少し前に読んだので備忘録的に。
初めての浦賀さん。医療ミスと思われる事故でなくなった女性をフリーライターの銀次郎が探る。しかもその主治医は彼の元妻であった。彼女を助け、あわよくばよりを戻すとまではいかなくとも関係修復をと願う銀次郎だが、この事件の闇は深かった。

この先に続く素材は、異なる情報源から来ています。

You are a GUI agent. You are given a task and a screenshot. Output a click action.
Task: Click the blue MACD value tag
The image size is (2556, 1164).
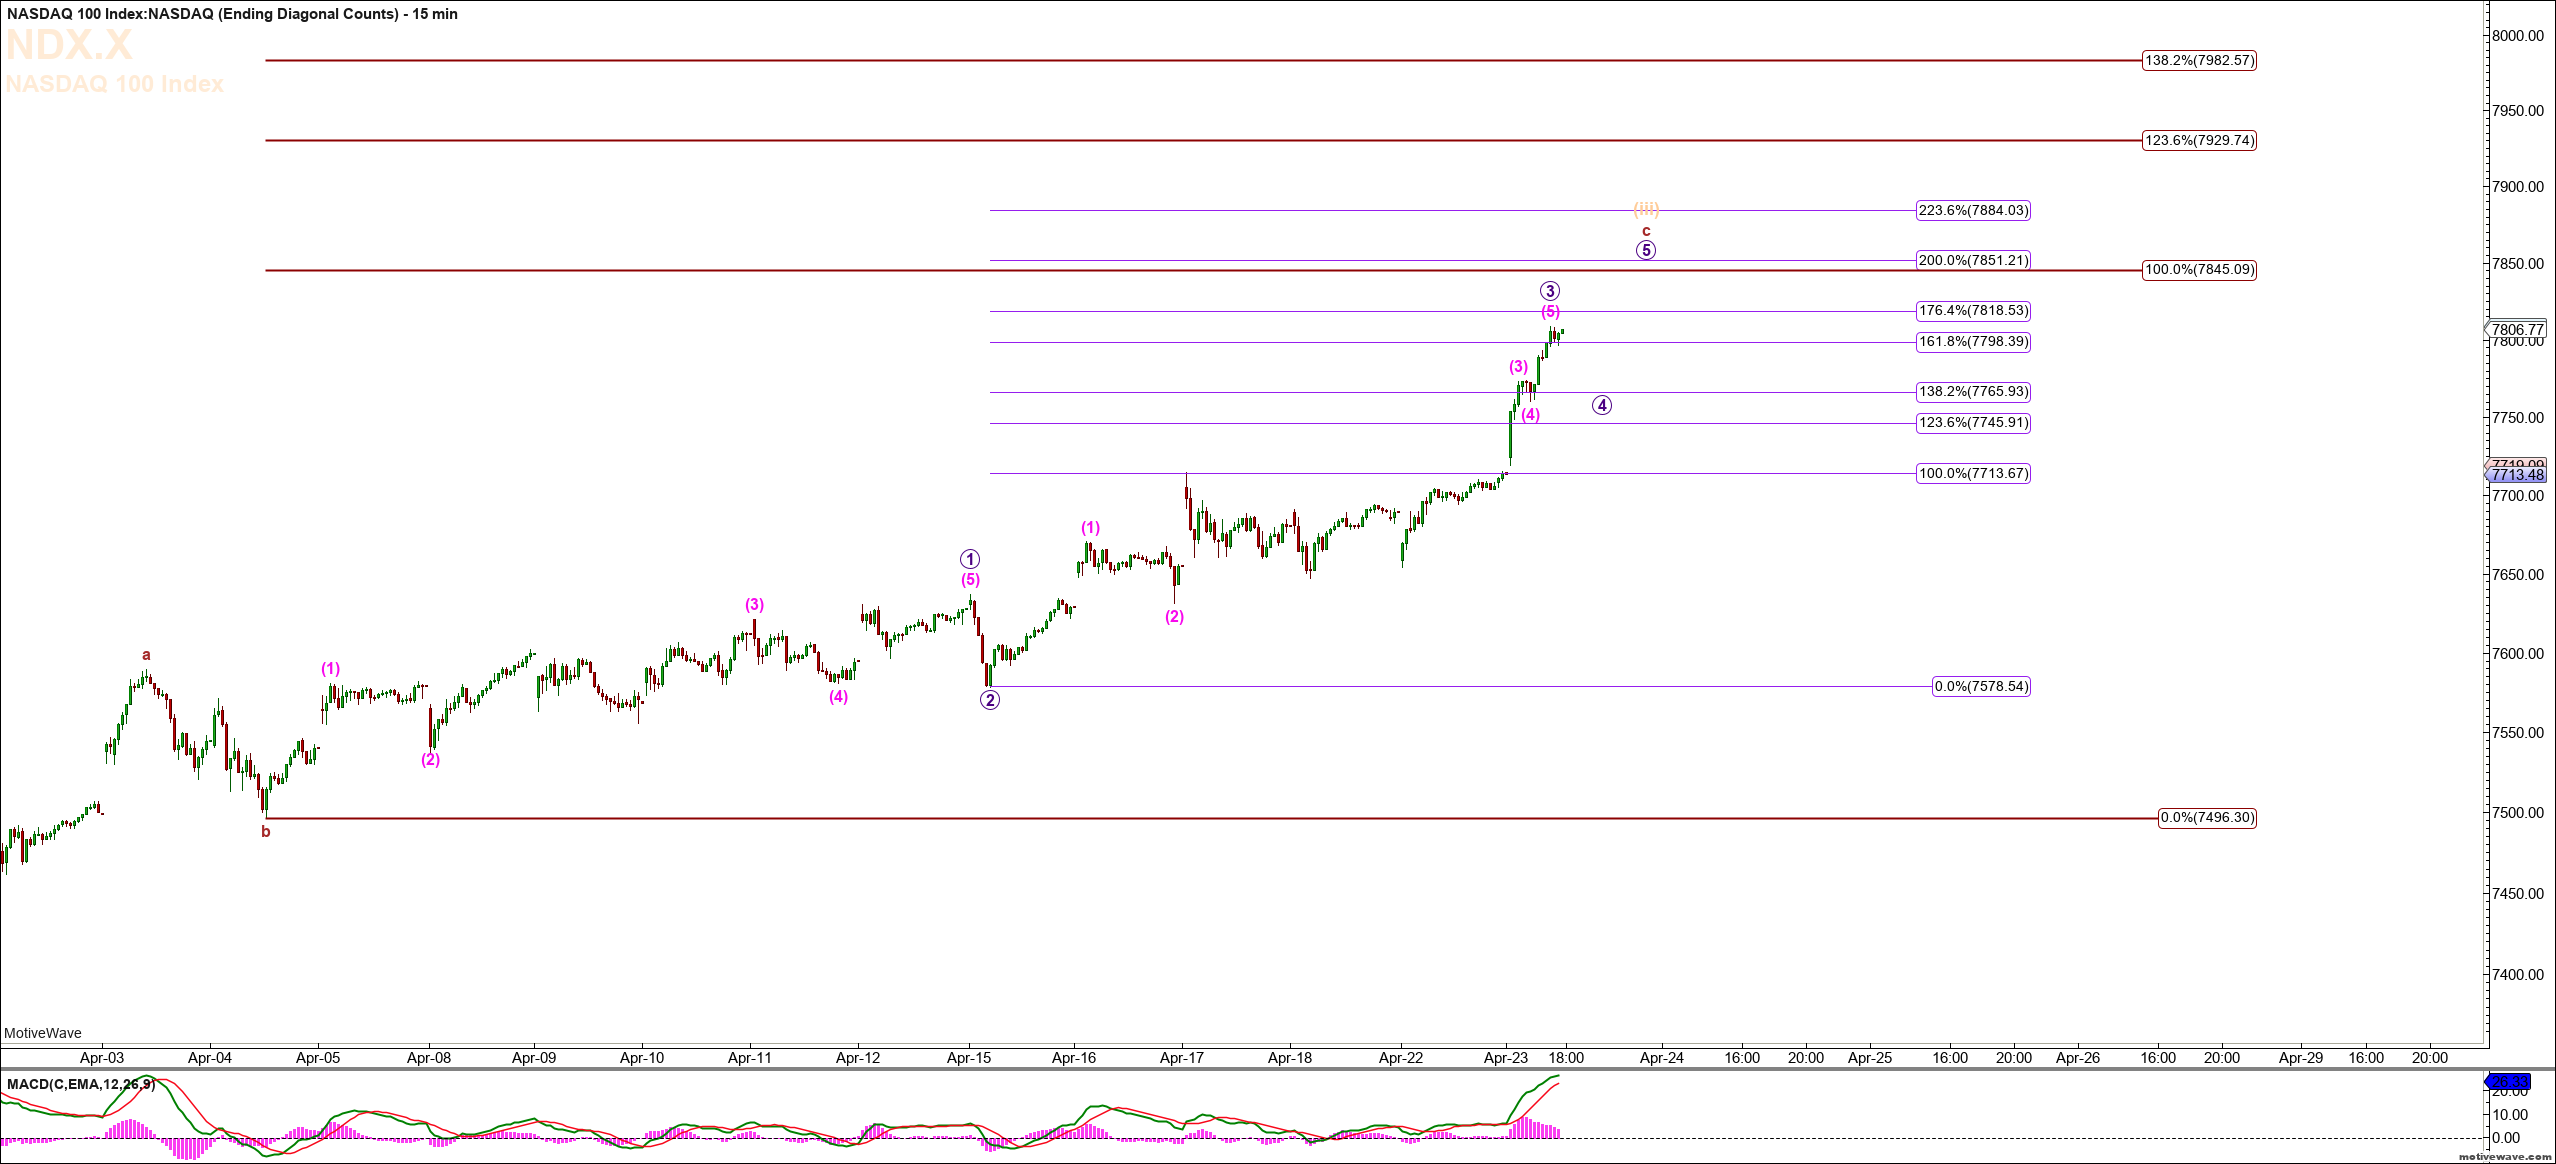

なかなか医療系の物語には手を出しにくい。というのは血が苦手なのです。で、こういうのを読んで、治療とか手術とか、病気の進行とかそういうものが克明に描かれると(そのほうが物語のリアルさがでるし)、ありありと想像してしまって(っていうても見たことはない)、ぞぞーっとしてしまうので。この物語も溶血を巡るあたりで結構詳細な医療的な話がでてきて、苦手だなーと思って、でも読み進めたところ、その事件の影に隠れる愛憎劇、闇に葬ったものごとたちなどなど複雑に絡み合って、一見そう複雑でない話だとおもっていたのに、奥がかなり深く、面白かった。
医療のために頑なになること、信じること、でも科学はそれを容赦なくひっくり返すことなど、こと医療に関しては日進月歩で変わっていくので、ぼくらが子供の頃常識だとおもっていたことがまったく正反対であることなども現実にしばしば。そしてときが進むごとに病気という名前のものは複雑多様化し、何が正常で何がそうでないのかちっともわからないところにきている。怖い。
もしかしてもうややこしいことは知らずに、原因はわかんないけど、死んじゃった、と思える方が、複雑怪奇な治療をしたりするよりトータルで楽なのかなとかおもったりもする。やっぱりニガテだ。
この浦賀さんの他の物語も読んでみたいな。